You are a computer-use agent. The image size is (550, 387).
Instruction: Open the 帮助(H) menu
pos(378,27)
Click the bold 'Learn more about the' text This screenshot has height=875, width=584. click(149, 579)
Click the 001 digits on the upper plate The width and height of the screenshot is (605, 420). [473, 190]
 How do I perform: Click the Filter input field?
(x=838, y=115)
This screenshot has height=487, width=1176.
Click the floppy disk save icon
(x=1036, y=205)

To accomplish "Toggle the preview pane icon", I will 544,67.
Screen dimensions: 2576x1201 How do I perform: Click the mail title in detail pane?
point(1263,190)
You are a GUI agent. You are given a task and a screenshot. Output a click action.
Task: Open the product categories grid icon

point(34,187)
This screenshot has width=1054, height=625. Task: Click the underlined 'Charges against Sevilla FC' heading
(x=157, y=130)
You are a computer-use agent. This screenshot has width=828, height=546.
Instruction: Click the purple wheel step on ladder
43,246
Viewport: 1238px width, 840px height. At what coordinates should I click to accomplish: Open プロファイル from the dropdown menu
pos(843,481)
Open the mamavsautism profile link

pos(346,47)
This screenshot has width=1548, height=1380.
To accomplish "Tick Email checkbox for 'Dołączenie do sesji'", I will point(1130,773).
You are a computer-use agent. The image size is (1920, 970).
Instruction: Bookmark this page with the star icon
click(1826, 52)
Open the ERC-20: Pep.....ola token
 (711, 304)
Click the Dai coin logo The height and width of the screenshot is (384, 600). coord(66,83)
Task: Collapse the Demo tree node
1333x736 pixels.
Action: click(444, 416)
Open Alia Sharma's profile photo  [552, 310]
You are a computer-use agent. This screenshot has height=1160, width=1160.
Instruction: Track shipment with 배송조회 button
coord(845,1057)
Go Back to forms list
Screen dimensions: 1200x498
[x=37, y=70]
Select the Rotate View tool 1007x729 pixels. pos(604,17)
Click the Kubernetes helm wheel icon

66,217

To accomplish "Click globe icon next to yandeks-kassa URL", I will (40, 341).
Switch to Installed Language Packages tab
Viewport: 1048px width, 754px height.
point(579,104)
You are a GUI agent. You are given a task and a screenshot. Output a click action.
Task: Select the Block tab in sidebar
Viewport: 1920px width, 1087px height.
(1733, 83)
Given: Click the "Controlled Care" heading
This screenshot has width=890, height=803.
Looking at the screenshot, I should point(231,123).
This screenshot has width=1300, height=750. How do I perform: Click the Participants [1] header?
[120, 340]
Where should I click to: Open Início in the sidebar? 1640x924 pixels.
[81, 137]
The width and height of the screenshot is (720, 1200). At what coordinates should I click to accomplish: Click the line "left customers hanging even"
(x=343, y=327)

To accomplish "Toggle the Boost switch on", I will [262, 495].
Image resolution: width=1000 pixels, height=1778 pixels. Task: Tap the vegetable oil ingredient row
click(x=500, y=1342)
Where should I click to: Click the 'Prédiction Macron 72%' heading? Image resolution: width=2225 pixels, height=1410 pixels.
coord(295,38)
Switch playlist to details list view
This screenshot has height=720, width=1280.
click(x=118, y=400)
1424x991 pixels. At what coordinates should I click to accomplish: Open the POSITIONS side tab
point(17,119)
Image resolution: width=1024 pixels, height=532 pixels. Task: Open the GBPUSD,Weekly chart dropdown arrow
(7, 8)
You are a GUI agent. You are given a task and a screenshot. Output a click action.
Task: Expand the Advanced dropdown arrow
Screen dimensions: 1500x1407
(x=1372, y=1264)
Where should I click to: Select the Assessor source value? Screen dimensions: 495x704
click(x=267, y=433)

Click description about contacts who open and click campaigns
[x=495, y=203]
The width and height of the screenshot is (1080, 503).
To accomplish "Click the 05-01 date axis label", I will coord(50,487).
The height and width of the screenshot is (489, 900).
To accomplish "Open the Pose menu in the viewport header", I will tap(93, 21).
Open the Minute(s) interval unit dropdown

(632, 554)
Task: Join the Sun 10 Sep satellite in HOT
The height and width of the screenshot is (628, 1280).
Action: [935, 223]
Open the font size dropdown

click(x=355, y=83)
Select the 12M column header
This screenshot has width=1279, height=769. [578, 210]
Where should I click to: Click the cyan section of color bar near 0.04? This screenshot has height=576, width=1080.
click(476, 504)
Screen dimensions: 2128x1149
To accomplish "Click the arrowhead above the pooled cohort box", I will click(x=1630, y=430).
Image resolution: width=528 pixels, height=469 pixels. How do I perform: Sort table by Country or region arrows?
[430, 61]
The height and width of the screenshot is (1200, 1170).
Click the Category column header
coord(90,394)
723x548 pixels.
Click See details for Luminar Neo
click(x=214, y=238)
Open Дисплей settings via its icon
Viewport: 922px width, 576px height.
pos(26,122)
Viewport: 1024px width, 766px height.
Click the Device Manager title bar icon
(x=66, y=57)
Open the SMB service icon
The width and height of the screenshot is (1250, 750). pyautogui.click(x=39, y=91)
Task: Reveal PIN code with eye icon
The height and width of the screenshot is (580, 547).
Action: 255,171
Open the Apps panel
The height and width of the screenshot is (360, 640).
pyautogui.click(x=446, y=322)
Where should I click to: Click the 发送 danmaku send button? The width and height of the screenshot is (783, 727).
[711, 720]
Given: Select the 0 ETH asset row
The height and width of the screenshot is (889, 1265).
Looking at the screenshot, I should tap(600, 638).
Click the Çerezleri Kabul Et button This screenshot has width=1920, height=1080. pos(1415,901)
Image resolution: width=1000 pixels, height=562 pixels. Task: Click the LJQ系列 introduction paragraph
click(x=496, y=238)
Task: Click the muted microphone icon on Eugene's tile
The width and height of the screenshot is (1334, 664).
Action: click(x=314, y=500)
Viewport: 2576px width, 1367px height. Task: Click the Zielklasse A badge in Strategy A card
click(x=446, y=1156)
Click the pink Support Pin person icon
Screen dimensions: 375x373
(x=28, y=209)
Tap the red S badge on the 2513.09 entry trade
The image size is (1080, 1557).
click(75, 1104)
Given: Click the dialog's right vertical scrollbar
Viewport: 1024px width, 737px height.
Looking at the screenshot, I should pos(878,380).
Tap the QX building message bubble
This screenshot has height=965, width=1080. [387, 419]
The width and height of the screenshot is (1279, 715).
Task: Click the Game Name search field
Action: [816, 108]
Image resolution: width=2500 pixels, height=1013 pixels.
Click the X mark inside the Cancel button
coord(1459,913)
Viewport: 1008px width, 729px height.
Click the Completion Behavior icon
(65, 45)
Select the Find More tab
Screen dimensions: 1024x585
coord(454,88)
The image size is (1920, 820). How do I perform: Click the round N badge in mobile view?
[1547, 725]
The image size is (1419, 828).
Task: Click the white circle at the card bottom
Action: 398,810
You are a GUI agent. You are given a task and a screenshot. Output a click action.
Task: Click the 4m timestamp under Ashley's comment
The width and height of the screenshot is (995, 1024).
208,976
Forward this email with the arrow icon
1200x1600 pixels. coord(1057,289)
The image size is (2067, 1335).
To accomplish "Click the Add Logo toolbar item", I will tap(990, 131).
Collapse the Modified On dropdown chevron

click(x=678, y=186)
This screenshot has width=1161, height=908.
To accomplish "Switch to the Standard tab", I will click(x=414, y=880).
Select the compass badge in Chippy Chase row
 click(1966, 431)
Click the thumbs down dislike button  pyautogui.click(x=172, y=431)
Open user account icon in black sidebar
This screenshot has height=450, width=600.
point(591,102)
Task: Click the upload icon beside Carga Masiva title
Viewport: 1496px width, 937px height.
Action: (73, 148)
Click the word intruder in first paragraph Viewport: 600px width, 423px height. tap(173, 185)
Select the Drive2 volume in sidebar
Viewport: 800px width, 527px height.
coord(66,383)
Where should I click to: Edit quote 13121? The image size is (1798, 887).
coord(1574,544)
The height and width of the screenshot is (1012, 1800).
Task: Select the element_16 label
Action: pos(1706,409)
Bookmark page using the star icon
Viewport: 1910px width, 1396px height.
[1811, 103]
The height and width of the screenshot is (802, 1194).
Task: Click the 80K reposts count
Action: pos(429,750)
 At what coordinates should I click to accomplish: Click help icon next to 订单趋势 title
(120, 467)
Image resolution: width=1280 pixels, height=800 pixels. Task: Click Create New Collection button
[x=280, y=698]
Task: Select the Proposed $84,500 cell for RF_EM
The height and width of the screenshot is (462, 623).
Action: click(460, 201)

§ **Exercise brief**
Retrieve all lines from the data that contain the string "computer".

§ **Your response**
You are a computer-use agent. The image size is (550, 387).
You are a computer-use agent. This screenshot has width=828, height=546.
You are a computer-use agent. The image size is (1920, 970).
You are a computer-use agent. This screenshot has height=1160, width=1160.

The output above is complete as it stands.